begin Information shown
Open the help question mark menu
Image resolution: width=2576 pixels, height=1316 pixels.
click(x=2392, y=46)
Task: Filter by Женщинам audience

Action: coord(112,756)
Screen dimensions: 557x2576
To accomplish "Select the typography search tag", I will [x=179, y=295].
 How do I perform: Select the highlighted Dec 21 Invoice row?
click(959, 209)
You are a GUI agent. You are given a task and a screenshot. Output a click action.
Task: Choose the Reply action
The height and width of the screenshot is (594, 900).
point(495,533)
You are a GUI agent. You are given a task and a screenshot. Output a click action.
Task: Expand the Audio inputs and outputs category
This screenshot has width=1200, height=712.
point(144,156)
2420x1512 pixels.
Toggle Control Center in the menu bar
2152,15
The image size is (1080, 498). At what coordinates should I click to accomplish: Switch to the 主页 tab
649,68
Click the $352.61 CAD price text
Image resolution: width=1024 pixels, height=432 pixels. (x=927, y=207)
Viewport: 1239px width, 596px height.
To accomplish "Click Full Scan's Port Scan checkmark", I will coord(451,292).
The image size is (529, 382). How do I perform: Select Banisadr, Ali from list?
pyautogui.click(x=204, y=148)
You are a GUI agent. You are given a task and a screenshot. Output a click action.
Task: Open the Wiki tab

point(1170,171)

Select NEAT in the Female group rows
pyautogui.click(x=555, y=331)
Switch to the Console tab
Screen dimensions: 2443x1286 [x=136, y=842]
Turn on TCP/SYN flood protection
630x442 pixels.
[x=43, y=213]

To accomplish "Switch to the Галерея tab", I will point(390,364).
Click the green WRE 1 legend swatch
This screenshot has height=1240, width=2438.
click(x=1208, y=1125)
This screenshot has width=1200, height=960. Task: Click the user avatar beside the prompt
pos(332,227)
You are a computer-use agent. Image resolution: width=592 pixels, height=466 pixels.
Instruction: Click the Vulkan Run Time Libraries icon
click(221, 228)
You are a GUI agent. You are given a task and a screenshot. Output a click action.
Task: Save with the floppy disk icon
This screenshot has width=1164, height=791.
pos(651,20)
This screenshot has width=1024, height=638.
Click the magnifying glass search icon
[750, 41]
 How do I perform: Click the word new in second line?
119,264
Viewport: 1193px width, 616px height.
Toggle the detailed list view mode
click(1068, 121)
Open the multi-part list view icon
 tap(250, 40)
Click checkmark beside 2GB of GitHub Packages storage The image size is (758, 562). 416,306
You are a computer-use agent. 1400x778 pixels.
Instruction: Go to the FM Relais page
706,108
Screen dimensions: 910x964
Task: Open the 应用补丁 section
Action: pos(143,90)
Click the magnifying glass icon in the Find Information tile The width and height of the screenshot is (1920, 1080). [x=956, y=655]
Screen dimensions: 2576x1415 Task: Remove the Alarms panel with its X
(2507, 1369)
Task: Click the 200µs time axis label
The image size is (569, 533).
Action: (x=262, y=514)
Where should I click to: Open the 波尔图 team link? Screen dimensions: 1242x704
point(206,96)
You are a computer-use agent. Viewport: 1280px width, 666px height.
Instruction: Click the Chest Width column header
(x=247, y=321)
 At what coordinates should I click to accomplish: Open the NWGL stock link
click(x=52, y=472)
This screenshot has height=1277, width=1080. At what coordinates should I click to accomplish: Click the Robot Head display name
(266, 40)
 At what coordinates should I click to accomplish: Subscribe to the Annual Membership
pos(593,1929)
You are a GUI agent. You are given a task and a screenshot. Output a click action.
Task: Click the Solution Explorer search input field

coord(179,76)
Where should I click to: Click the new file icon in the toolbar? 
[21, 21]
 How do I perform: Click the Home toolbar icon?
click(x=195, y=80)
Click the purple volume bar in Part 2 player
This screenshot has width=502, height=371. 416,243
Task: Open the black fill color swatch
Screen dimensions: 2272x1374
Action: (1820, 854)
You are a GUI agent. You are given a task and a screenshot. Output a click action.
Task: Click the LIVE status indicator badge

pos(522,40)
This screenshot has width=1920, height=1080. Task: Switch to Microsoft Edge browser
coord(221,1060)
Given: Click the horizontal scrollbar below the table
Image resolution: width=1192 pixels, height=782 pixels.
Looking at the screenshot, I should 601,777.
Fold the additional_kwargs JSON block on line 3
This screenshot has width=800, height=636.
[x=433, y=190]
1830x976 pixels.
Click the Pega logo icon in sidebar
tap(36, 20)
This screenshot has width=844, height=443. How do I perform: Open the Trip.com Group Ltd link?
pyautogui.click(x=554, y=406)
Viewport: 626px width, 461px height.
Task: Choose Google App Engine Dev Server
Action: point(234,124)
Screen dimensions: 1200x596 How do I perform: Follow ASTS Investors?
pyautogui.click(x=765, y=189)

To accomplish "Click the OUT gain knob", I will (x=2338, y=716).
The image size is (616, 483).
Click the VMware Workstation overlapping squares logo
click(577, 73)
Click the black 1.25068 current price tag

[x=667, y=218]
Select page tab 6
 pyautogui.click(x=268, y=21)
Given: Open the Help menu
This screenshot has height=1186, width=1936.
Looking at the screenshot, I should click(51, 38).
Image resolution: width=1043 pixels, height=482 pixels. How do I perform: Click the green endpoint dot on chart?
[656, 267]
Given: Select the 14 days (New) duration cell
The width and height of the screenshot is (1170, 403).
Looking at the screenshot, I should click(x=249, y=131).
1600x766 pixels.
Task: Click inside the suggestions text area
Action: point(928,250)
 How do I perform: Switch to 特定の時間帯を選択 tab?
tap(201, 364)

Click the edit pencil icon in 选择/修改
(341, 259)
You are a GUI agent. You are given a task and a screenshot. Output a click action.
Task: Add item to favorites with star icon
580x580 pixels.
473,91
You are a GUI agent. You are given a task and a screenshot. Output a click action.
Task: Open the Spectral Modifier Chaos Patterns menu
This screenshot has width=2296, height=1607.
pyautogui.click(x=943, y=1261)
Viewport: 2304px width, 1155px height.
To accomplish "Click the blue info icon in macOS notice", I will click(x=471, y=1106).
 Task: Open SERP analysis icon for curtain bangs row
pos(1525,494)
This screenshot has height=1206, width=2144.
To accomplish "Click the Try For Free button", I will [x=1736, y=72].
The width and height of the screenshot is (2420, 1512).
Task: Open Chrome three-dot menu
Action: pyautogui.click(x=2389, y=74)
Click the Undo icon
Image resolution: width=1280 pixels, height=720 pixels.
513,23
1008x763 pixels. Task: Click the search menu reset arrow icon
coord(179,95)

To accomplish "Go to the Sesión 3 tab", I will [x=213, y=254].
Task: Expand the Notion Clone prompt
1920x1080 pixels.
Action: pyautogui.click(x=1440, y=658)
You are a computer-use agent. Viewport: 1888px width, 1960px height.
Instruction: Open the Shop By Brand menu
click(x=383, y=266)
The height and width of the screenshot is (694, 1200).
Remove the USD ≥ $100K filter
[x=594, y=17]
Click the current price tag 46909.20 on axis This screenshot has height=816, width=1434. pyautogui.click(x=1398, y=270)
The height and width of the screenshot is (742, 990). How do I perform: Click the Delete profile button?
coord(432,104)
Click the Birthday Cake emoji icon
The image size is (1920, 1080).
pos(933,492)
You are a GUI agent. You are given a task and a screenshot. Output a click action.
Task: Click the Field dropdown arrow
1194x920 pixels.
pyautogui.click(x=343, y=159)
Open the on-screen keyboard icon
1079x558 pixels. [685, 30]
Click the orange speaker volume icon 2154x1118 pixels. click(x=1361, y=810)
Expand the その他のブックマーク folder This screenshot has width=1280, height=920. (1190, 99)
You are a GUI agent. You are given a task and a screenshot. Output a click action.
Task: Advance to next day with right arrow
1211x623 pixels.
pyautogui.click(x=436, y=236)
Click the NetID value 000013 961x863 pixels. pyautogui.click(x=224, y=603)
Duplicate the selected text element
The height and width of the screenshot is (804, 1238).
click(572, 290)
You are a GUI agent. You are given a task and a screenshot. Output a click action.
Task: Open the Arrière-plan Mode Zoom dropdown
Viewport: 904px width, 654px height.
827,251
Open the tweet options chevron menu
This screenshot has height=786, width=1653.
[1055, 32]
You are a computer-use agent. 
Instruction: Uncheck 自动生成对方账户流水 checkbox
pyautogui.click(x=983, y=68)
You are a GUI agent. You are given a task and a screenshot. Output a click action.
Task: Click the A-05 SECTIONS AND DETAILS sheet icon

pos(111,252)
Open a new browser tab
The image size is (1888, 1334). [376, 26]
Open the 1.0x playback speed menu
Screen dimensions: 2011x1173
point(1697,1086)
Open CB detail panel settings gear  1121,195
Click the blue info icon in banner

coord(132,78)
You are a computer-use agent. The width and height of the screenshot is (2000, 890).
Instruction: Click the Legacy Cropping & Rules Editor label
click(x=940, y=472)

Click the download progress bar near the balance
end Information shown
What is needed
Echo the rows from the line with "Viewport: 1193px width, 616px height." to the line with "(2507, 1369)", exactly as they stand.

Solution for this task
Viewport: 1193px width, 616px height.
Toggle the detailed list view mode
click(1068, 121)
Open the multi-part list view icon
 tap(250, 40)
Click checkmark beside 2GB of GitHub Packages storage The image size is (758, 562). 416,306
You are a computer-use agent. 1400x778 pixels.
Instruction: Go to the FM Relais page
706,108
Screen dimensions: 910x964
Task: Open the 应用补丁 section
Action: pos(143,90)
Click the magnifying glass icon in the Find Information tile The width and height of the screenshot is (1920, 1080). [x=956, y=655]
Screen dimensions: 2576x1415 Task: Remove the Alarms panel with its X
(2507, 1369)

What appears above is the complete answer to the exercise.